L'usinage CNC de l'Invar englobe tout, des fraiseuses et tours à commande numérique aux EDM (usinage par électroérosion) Pour fabriquer des pièces en alliages nickel-fer réputés pour leur coefficient de dilatation thermique quasi nul. Ce matériau est souvent très sensible. L'alliage nickel-fer s'écrouit en quelques millisecondes sous l'outil de coupe.
Pour réussir, les programmeurs doivent trouver un juste équilibre entre les faibles vitesses, les avances positives et l'arrosage abondant. Cette approche stratégique est indispensable pour respecter des tolérances micrométriques sans risquer de mettre au rebut des pièces coûteuses.

Différents types d'Invar
Vous trouverez plusieurs alliages nickel-fer apparentés dans les projets aérospatiaux, optiques et électroniques.

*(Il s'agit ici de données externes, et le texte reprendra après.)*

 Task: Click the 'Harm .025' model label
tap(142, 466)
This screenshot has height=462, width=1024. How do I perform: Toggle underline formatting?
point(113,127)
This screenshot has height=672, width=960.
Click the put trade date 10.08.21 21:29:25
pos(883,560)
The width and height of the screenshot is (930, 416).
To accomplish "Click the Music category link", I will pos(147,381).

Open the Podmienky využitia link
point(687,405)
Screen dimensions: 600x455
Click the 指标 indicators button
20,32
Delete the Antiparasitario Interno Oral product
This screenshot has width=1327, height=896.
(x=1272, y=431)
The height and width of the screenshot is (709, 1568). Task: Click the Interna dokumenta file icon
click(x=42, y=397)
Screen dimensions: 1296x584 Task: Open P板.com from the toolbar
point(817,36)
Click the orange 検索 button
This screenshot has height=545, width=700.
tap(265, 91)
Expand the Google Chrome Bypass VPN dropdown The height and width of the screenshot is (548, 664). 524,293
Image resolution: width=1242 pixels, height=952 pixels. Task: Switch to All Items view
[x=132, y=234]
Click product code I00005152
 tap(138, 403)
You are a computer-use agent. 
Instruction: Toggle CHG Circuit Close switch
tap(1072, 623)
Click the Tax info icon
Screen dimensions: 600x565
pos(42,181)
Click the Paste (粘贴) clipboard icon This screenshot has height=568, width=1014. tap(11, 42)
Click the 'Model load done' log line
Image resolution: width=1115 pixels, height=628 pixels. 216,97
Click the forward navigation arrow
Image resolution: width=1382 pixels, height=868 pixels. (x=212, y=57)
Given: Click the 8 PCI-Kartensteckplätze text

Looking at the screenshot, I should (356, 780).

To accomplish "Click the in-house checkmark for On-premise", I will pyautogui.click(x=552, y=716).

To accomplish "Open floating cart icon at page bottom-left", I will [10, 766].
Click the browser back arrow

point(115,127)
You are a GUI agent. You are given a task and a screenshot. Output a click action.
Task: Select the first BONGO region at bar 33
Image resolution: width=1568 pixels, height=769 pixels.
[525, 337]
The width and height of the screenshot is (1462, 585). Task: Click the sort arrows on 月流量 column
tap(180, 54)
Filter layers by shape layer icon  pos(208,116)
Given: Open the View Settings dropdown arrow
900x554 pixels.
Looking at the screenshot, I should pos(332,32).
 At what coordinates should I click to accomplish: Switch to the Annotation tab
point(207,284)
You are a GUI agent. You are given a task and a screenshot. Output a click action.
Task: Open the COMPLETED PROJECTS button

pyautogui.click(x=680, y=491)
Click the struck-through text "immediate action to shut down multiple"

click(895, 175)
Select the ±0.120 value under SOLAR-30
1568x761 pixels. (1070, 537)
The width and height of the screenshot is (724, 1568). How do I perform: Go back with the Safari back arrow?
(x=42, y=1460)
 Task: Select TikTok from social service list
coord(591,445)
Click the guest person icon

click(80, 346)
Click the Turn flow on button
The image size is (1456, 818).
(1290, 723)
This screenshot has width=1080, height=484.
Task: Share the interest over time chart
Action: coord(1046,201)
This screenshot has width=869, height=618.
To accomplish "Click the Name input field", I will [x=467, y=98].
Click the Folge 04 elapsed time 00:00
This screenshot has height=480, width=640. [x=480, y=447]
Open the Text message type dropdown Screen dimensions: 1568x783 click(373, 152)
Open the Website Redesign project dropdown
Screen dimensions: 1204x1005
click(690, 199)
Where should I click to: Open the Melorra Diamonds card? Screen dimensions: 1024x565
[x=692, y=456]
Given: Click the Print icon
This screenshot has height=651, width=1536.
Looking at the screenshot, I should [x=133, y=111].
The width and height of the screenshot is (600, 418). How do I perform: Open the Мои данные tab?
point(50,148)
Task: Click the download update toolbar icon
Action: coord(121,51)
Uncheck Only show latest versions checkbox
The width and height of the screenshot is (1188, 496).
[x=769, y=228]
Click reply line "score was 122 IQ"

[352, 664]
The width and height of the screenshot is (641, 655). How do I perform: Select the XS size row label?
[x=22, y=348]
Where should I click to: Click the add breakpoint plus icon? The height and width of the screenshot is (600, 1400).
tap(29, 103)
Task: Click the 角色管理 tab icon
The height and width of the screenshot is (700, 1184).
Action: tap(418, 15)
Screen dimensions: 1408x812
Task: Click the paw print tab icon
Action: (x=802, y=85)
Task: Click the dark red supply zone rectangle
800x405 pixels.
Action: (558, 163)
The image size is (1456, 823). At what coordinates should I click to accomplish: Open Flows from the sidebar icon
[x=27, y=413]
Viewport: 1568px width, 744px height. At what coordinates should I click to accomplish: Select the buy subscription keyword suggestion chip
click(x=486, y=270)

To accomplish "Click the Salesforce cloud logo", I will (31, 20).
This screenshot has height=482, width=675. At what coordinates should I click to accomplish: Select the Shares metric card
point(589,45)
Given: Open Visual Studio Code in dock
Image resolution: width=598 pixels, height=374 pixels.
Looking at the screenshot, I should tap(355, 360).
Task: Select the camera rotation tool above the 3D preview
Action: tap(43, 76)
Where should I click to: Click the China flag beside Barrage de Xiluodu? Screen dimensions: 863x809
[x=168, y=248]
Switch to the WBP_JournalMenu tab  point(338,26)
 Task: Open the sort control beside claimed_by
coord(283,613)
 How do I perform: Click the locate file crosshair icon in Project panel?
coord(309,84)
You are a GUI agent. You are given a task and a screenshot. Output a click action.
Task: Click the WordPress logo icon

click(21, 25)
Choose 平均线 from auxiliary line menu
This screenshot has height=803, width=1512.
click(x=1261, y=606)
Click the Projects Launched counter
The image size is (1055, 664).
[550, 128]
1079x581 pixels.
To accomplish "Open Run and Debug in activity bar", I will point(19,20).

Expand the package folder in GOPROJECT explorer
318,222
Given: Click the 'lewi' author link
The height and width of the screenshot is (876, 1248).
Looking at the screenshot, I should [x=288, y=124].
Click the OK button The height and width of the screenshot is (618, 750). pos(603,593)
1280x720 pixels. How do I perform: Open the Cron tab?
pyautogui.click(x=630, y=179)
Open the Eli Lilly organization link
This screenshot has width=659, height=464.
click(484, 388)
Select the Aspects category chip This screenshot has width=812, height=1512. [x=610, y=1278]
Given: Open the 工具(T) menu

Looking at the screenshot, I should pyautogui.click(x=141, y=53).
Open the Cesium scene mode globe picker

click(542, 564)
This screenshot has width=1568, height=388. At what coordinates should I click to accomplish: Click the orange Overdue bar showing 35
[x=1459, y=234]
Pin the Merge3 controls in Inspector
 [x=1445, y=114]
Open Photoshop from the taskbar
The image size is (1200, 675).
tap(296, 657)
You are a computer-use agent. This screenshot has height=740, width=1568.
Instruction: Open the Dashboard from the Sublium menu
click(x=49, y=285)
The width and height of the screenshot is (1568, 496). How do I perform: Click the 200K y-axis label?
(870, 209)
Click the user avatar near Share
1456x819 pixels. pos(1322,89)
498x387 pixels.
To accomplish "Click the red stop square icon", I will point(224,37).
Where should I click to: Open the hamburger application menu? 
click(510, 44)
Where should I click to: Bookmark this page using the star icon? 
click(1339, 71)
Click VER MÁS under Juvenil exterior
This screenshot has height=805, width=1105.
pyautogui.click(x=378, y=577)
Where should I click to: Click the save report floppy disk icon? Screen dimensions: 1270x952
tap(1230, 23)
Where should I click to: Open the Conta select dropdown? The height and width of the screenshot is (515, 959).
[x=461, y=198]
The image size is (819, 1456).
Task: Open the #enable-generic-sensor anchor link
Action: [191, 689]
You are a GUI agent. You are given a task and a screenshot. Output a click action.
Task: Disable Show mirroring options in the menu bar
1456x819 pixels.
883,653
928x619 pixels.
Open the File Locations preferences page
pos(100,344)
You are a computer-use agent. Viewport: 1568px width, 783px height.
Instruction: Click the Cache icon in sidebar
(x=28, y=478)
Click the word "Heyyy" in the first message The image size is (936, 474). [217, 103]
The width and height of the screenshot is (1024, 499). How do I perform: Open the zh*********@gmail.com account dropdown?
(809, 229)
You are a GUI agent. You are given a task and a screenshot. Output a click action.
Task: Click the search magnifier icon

Lorsque vous vous approvisionnez en matériaux pour votre prochaine pièce, il est absolument essentiel de connaître ces nuances spécifiques d'Invar pour garantir le succès de votre projet.
Invar 36 – Le pilier de l'industrie
L'Invar 36 est composé d'environ 36 % de nickel et de fer. Son coefficient de dilatation thermique exceptionnellement faible le rend idéal pour de nombreuses applications, notamment les jauges de précision, les bancs optiques stables et les guides d'ondes pour satellites. Ces pièces sont souvent soumises à d'importantes variations de température, ce qui rend l'usinage de l'Invar 36 crucial pour leur stabilité.
Super Invar – Grade ultra-stable
La composition du Super Invar, notamment en nickel et en cobalt, est optimisée pour maintenir un coefficient de dilatation thermique (CTE) extrêmement faible. Cette stabilité exceptionnelle est préservée sur une large plage de températures, souvent des températures cryogéniques jusqu'à la température ambiante. Il est couramment utilisé pour les supports de lentilles cryogéniques et les résonateurs laser, où même un micron de dérive peut entraîner un défaut de mise au point des faisceaux laser.
Invar 42 – Alliance verre-métal
Contenant 42 % de nickel, l'Invar 42 en contient légèrement plus que l'Invar 36. Cette composition lui confère un coefficient de dilatation thermique (CTE) quasiment identique à celui du verre borosilicaté. Cette caractéristique est essentielle pour des composants tels que les joints d'étanchéité pour LED, les tubes à vide et les boîtiers MEMS (systèmes microélectromécaniques). L'utilisation d'Invar 42 garantit la résistance de vos composants aux cycles thermiques sans risque de fissures au niveau des joints hermétiques.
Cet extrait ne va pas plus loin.